Tale constatazione, secondo quanto più puntualmente ci viene suggerito nell’introduzione di Beniamino Caravita, può senz’altro essere ricondotta ad un fatto difficilmente discutibile: “Il raccordo tra interessi, mezzi di comunicazione di massa e (pezzi di) magistratura appare (ed è) finalizzato ad intervenire sulla politica e orientarla, rendendo difficilissima, se non impossibile, qualsiasi attività di governo”. Si tratta ormai di una percezione assai diffusa, che rende, purtroppo, l’immagine di organi giudiziari comunemente ritenuti in grado di dare vita ad iniziative processuali di tipo “persecutorio” nei confronti dei titolari di cariche politico-rappresentative; sono davvero molto lontani i tempi in cui Gustavo Zagrebelsky, nel suo saggio su Le immunità parlamentari del 1979, riteneva che “casi di questa portata, cui dovrebbero seguire iniziative di tipo disciplinare, se non addirittura penale, contro il magistrato che consapevolmente abbia abusato dei suoi poteri per una finalità politica del tipo indicato, sono quasi impensabili” (p. 91).
Vi è però anche un’altra faccia della medaglia, altrettanto difficile da disconoscere: la tendenza, sempre più spiccata, delle classi politiche e dei membri degli organi rappresentativi a manifestare diffidenza, insofferenza e, in qualche caso, persino diretta contrapposizione nei confronti degli organi titolari del potere giudiziario e, più in generale, del “sistema giustizia”; con la drammatica e inesorabile conseguenza che qualunque proposta di riforma tende ad accompagnarsi pericolosamente ad una progressiva delegittimazione dell’unico potere terzo e imparziale cui − come è ben noto − nessun ordinamento che voglia ritenersi “civile” può rinunciare.

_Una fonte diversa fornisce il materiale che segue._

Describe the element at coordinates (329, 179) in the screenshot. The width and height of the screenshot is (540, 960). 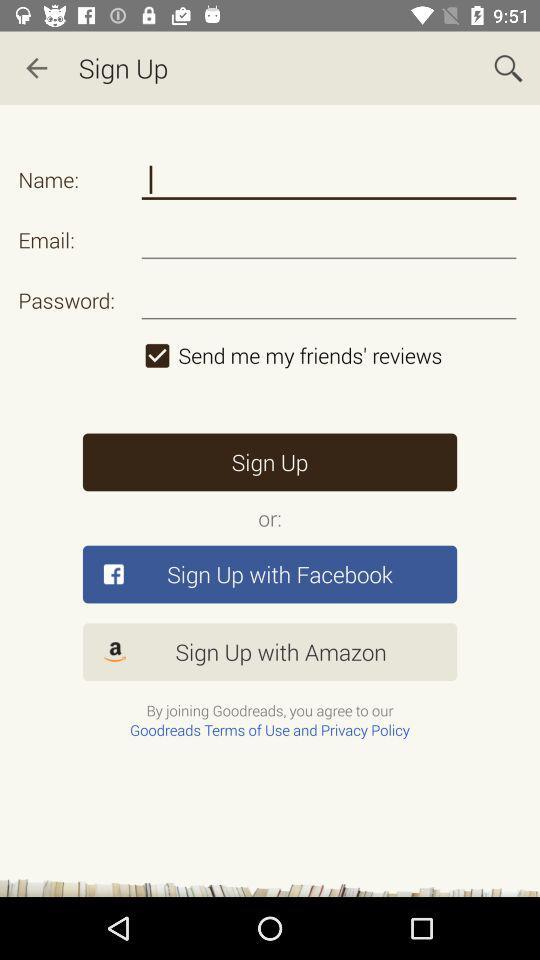
I see `the item above email: item` at that location.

In questo scenario, sembrano venuti meno i punti di riferimento e gli equilibri che i nostri padri costituenti avevano provato a disegnare; il che produce una ulteriore implicazione disfunzionale, consistente nel fatto che qualunque richiamo alla Costituzione vigente e ai suoi precetti viene inteso come utilizzo strumentale e contingente in funzione di asseriti “interessi di parte”.